Case summaries for Jan. 5 - Jan. 11, 2024

Summary

Each week, The Missouri Bar provides links to all hand downs published online during the past seven days by the Supreme Court of Missouri and the Missouri Court of Appeals. The Missouri Bar has created headings and summaries for each case. Summaries are not part of the opinions of the Court. They have been prepared for the convenience of the reader and should not be quoted or cited.

Attorneys | Constitutional | Evidence | Family | Insurance | Personal Injury | Post-Conviction | Probate | Workers' Compensation

Attorneys

No license probation for second-degree sexual abuse
Respondent committed sexual abuse in the second degree by initiating hand/genital contact through clothing for arousing or gratifying sexual desire. That conduct violated rules governing client interest over attorney interest, prejudice to the administration of justice, and conflicts of interest. Such violations are cause for disbarment and, notwithstanding that the standards for sanctions include mitigation and disbarment will not result, cause for disbarment renders respondent ineligible for probation. The Supreme Court suspends respondent with no leave to apply for reinstatement for six months.
(Overview Summary)

——————————

● Set of tasks:
(1) Answer these from the case summaries:
(a) Which organization provides the weekly links to hand downs?
(b) Which two courts' hand downs are linked each week?
(c) For how long is the respondent suspended with no leave to apply for reinstatement?
(2) Transcribe the stretch of the case summaries from "No license probation" through "(Overview Summary)".

Data extracted from a collection
——————————

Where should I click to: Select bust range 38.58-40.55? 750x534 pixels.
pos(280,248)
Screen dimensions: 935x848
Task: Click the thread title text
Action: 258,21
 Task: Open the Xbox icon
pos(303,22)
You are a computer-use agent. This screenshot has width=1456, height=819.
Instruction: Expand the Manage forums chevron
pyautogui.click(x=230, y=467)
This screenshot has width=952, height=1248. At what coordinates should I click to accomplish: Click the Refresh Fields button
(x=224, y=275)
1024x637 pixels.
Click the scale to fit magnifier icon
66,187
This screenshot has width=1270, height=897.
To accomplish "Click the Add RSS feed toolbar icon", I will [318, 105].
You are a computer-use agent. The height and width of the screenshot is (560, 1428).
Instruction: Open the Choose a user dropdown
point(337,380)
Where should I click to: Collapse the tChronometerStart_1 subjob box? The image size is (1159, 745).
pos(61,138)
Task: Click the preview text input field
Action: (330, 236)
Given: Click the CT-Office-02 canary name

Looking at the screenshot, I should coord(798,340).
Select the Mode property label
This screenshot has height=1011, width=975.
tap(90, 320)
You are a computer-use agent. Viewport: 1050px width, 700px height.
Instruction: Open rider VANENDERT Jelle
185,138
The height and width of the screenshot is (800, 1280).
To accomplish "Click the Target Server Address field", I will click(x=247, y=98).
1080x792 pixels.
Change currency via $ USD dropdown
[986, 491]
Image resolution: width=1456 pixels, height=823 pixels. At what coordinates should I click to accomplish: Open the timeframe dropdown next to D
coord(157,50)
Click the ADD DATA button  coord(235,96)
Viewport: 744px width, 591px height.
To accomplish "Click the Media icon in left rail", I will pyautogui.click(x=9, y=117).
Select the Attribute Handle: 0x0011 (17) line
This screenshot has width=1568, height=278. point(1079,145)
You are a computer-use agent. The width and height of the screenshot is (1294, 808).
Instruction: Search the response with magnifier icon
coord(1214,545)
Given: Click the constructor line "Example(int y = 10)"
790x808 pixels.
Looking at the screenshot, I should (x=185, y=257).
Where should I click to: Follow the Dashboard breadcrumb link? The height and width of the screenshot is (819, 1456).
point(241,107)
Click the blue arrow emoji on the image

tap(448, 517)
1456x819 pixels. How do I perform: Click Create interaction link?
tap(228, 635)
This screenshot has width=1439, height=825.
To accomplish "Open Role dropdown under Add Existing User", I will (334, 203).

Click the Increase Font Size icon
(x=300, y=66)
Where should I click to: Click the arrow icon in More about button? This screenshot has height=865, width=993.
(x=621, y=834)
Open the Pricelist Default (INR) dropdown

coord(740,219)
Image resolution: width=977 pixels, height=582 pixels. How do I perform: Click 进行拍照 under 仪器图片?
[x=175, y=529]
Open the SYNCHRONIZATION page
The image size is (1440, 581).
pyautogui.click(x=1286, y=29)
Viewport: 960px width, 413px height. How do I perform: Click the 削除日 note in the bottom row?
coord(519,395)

——————————

● Solutions to each task:
(1)
(a) The Missouri Bar
(b) The Supreme Court of Missouri and the Missouri Court of Appeals
(c) Six months

(2)
No license probation for second-degree sexual abuse
Respondent committed sexual abuse in the second degree by initiating hand/genital contact through clothing for arousing or gratifying sexual desire. That conduct violated rules governing client interest over attorney interest, prejudice to the administration of justice, and conflicts of interest. Such violations are cause for disbarment and, notwithstanding that the standards for sanctions include mitigation and disbarment will not result, cause for disbarment renders respondent ineligible for probation. The Supreme Court suspends respondent with no leave to apply for reinstatement for six months.
(Overview Summary)